Task requirements
Every line of the data below that holds the string "Fuel" needs to be reported.

Pixel coordinate grounding data
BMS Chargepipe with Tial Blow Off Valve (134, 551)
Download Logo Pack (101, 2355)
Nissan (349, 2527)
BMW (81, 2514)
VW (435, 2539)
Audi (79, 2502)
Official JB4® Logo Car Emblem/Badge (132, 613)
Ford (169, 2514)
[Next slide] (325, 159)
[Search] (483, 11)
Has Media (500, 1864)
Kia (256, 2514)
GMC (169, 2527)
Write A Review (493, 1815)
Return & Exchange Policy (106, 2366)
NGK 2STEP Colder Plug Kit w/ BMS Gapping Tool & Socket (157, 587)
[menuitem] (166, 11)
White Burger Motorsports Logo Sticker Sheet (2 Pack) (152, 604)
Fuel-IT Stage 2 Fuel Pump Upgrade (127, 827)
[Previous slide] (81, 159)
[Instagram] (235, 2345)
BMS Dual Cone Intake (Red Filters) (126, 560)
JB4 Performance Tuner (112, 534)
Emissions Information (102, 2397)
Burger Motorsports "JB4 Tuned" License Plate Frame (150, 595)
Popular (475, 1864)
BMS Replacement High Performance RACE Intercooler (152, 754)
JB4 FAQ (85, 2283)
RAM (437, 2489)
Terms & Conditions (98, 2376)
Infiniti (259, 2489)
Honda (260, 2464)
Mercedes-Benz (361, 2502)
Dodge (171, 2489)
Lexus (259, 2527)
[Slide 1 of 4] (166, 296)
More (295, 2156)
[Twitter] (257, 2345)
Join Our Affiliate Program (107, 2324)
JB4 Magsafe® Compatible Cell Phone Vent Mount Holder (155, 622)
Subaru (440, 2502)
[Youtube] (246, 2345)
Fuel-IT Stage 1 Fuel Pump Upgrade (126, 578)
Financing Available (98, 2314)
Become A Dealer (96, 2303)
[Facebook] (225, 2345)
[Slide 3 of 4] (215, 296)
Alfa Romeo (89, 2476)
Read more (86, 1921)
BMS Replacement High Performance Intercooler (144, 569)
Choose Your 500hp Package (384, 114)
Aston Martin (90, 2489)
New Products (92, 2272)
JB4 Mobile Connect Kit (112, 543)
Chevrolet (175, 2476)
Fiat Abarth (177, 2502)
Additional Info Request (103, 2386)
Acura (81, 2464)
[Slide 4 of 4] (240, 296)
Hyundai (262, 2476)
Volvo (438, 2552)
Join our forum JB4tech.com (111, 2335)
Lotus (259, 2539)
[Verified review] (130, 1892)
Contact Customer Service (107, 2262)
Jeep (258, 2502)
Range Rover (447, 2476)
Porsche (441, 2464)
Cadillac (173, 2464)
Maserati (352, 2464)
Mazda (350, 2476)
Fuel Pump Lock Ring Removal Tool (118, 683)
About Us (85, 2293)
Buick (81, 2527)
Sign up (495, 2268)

Solution to this exercise
Fuel-IT Stage 2 Fuel Pump Upgrade (127, 827)
Fuel-IT Stage 1 Fuel Pump Upgrade (126, 578)
Fuel Pump Lock Ring Removal Tool (118, 683)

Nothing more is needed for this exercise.